Wann spricht man von einer Insomnie?

Von einer chronischen Insomnie spricht man, wenn die Betroffenen über drei Monate unter Ein- oder Durchschlafstörungen leiden oder ihre Schlafqualität beeinträchtigt ist.

Eine schlechte Schlafqualität bedeutet, dass die Betroffenen nicht tief schlafen, immer wieder aufwachen oder einen sehr oberflächlichen Schlaf haben. Zu den schlechten Nächten gesellt sich oftmals die Angst vor den schlechten Nächten. Ein Teufelskreis.
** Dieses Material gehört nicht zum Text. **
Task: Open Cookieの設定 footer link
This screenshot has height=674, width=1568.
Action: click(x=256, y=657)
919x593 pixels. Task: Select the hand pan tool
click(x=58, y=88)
Welches können die Folgen von chronischen Schlafstörungen sein?

Aufgrund der schlechten Schlafqualität ist bei einer Insomnie häufig die Tagesbefindlichkeit eingeschränkt. Die Betroffenen sind weniger belastbar, leicht reizbar und nur eingeschränkt konzentrationsfähig. Nicht nur die Nacht, sondern auch der Tag wird zur Qual.
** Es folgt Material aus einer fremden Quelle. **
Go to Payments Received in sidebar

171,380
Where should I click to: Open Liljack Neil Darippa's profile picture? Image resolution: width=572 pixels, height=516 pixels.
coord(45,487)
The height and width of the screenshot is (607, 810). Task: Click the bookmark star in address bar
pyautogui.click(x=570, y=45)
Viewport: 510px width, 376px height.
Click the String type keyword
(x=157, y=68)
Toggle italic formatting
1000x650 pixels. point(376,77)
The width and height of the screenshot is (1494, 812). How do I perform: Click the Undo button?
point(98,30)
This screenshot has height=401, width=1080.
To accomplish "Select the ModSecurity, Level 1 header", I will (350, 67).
Zu wenig Schlaf hat aber auch Auswirkungen auf das Gedächtnis und vielleicht sogar auf neurodegenerative Erkrankungen.  Zudem kann eine Insomnie zu zahlreichen körperlichen Beschwerden wie Diabetes oder Herz-Kreislauf-Erkrankungen führen.  Im schlimmsten Fall kann eine chronische Insomnie eine Depression auslösen.

«Schlaf ist etwas sehr Individuelles und jeder muss selbst herausfinden, was ihm gut tut»

Eine kürzlich veröffentlichte Studie des Bundesamtes für Umwelt (BAFU) zeigt, dass Schlafstörungen in den letzten Jahren zugenommen haben. Gleichzeitig hat die Schlafdauer abgenommen. Welche Erklärungen gibt es hierfür?

Insomnie lässt sich durch verschiedene Faktoren erklären:  etwa durch die dichte Reizbelastung, der die meisten Menschen heute ausgesetzt sind. Schlechter Schlaf gehört zum modernen Leben, weil dieses Leben es einem schwer macht, zur Ruhe zu kommen.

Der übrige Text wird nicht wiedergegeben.